Jan Christian Vestre, Minister of the Environment Norway

An aspect that is very important to the Norwegian government as the owner of Store Norske. That’s because it has decided, probably grudgingly, not to stand in the way of extending the mine’s operation. “Today it is not possible to produce steel without coal, so we believe this is the right thing to do for Norway,” says Norway’s Environment Minister Jan Christian Vestre. “We must fulfill our share of responsibility for the security of supply of raw materials. Therefore, the state as owner will not object to the conditional extension until July 2025.” As recently as last May, the president of Longyearbyen’s municipal council, Arild Olsen, had written to the government demanding clarification on whether or not the mine could contribute to Norway’s energy supply. But Minister Vestre now provided an answer indirectly: “The coal produced in the extended period must not be burned in environmentally harmful coal-fired power plants, but must be used for industrial production, including as a reducing agent for steel production in Europe.”

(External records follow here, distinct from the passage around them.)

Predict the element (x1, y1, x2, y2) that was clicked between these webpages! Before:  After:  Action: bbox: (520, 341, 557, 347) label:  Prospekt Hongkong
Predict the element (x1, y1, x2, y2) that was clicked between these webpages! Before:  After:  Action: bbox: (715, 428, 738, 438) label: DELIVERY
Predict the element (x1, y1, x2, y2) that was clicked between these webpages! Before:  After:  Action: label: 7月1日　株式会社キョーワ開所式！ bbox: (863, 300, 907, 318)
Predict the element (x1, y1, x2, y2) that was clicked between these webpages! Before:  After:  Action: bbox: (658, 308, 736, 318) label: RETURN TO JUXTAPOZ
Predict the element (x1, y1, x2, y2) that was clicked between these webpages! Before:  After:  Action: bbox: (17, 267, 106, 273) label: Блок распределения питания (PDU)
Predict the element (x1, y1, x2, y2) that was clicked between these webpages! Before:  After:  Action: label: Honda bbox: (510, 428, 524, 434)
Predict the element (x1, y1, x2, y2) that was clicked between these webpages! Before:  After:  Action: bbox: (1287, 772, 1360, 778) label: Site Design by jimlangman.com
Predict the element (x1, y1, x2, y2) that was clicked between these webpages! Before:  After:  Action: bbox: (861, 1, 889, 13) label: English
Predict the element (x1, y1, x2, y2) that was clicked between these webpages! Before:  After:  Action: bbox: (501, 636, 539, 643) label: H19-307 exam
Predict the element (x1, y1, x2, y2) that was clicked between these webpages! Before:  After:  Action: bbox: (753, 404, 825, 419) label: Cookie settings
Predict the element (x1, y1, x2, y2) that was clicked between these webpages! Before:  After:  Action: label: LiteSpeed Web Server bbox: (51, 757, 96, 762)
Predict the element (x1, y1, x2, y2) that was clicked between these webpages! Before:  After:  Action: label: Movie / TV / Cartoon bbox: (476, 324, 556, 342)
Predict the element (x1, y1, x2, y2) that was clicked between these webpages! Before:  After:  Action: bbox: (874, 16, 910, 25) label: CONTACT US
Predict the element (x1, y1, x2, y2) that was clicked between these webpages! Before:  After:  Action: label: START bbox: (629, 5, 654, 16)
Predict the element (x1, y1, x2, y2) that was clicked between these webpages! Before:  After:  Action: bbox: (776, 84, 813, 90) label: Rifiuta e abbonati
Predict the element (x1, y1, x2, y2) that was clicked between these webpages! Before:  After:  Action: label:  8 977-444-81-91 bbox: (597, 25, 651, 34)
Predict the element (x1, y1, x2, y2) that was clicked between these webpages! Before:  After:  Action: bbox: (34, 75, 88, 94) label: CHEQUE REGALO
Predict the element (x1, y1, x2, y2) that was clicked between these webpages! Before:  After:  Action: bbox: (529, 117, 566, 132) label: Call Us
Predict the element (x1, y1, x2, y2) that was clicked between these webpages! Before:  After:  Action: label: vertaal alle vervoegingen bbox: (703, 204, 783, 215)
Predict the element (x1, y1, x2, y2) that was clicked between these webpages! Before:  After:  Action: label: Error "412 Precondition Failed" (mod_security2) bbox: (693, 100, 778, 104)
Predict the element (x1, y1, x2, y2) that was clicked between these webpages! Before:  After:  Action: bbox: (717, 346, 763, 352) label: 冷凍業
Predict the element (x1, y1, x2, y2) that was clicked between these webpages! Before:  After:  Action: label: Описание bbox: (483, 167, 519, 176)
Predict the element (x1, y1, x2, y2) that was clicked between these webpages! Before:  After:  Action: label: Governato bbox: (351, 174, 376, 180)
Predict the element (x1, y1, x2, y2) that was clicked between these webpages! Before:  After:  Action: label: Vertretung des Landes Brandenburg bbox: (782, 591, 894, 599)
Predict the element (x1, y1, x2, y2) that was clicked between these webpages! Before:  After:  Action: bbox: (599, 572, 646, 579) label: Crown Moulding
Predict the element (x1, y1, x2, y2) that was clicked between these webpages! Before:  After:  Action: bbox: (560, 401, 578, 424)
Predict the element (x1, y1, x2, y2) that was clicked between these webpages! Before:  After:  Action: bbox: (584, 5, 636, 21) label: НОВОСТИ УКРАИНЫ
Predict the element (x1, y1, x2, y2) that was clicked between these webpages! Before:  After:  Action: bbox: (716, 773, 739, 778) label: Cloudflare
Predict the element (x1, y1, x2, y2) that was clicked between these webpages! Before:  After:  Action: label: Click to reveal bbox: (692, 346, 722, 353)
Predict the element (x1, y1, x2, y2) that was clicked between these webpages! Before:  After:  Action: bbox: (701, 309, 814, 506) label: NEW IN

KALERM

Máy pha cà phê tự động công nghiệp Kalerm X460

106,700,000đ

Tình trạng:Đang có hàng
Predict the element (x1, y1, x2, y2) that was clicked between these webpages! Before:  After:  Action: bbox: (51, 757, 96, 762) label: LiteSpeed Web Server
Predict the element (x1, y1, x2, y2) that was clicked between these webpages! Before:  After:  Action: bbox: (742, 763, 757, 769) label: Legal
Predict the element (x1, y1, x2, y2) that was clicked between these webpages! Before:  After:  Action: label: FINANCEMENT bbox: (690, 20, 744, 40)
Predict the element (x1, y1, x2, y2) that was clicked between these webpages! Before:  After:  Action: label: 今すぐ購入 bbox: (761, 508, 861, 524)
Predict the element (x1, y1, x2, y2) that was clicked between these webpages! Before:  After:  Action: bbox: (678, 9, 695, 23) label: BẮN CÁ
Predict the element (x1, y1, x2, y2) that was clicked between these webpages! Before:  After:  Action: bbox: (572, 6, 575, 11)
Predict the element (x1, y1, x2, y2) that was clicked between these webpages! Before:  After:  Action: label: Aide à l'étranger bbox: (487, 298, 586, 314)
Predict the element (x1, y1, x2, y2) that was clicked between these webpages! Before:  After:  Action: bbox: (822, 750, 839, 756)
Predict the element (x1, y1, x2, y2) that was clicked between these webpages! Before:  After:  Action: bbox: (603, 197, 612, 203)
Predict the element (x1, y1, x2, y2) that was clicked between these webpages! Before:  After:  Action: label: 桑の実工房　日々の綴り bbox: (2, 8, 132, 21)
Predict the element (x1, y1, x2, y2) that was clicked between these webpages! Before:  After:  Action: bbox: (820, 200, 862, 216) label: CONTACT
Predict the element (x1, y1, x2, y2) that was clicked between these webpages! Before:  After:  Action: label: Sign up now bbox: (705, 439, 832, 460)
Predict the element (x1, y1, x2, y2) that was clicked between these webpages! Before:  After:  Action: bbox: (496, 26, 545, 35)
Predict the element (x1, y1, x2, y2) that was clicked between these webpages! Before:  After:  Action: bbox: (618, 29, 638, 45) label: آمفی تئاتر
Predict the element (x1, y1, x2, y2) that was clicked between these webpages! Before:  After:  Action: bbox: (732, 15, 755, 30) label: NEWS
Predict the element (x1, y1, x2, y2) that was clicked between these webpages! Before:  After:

Coal is experiencing a renaissance, as evidenced by rising prices. Until now, Russia had sent the main share of coal to Europe (in the picture surface extraction on Taymir Peninsula). But with the embargo imposed by the EU and other countries, industries such as energy and steel production and specialty chemicals are having to turn to other solutions. Image: Vostok Coal / Finances.ch

For Store Norske, the two-year postponement means an opportunity, on the one hand, to better position itself in the new areas of real estate, logistics and tourism planned for after the closure and, on the other hand, to be able to generate the necessary financial resources for this. This is because the price of coal has risen sharply since last year and is now more than 650 percent higher than the price of coal when the decision was made to close the mine, not least because of the war in Ukraine. All of them are again relying on coal for energy generation, among other things. However, there are also numerous industries that rely on coal in other ways. And because Russia, traditionally the “old”coal supplier for Europe, is falling out of the equation due to the embargo, Store Norske can return to its roots… at least for the next two and a half years.